Osoba Barbary Lundberg budzi wiele kontrowersji w środowisku. Niektórzy uważają, iż wybór ten nie jest dla spółki najlepszym rozwiązaniem i podyktowany został walką o wpływy w Elektrimie.

Nie zgadza się z tym Sebastian Buczek, doradca inwestycyjny ING BSK Asset Management.

— Wybór Barbary Lundberg był pewnym konsensusem. Nie ukryje się, iż był narzucony przez inwestorów zagranicznych. Decydujące słowo miał tu zwłaszcza bank Merrill Lynch. Jeśli zdecydował się poprzeć Lundberg, to widocznie wiedział co robi — tłumaczy doradca.

Przeciwko nowej prezes przemawiać może jednak to, że mimo kilkuletniej już obecności w Polsce, nie mówi ona po polsku. Przy zarządzaniu firmą zatrudniającą ponad 20 tys. pracowników może to mieć znaczenie.

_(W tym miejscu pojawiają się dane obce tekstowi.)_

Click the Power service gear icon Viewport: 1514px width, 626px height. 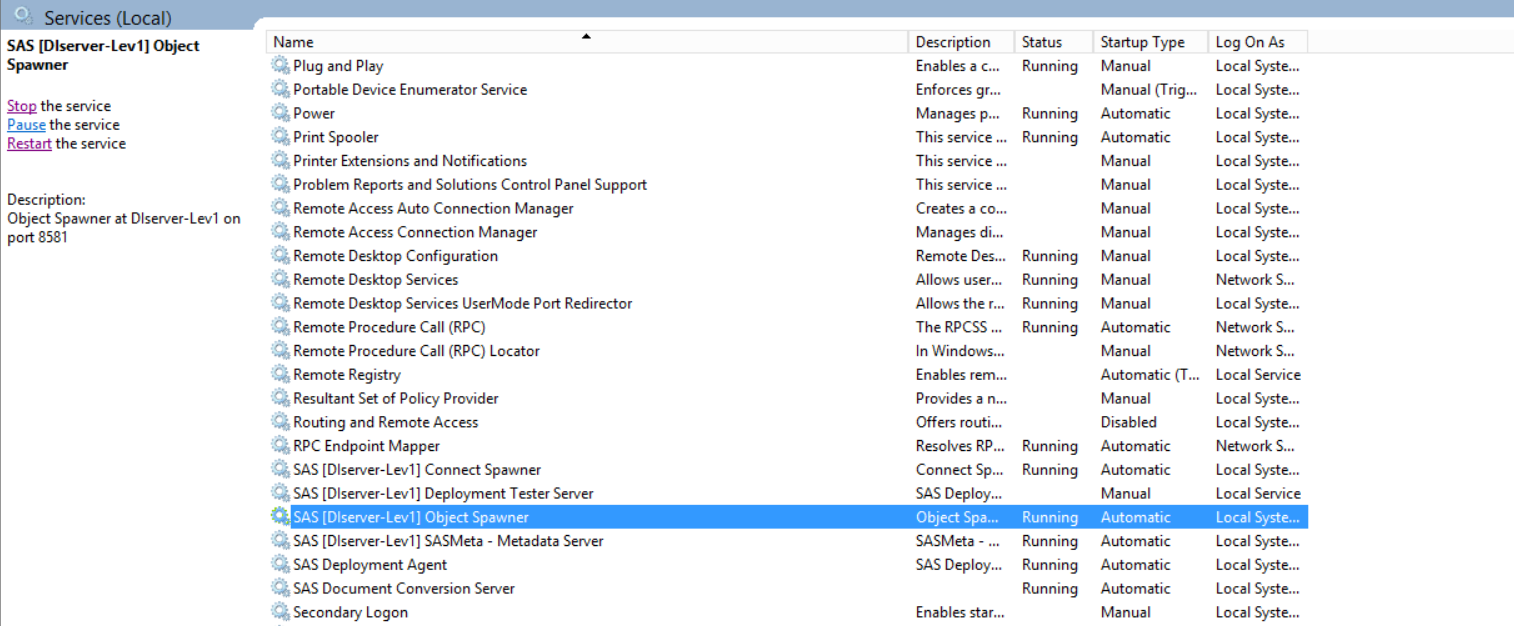click(x=279, y=113)
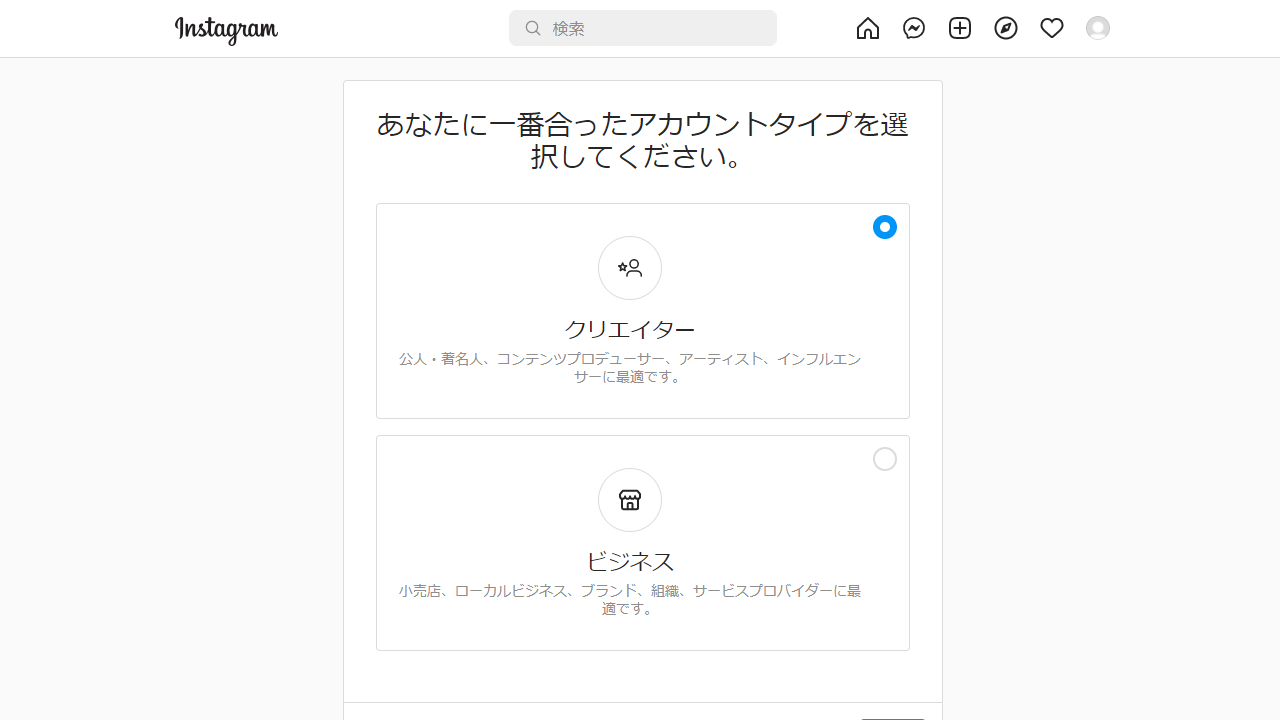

Nie należy także zapominać o ścisłych związkach z PAFP, który ma zamiar wycofać swoje interesy z Polski, sama zaś Barbara Lundberg była 6 lat temu mocno zaangażowana w nieudany projekt stworzenia prawicowego pisma „Dziennik Krajowy”.

Mimo tych zastrzeżeń analitycy twierdzą, że giełdowi inwestorzy uznają tę informację za pomyślną. Wraz z ujawnioną umową Elektrimu z Deutsche Telekom powinna ona doprowadzić do wzrostu kursu walorów spółki na GPW.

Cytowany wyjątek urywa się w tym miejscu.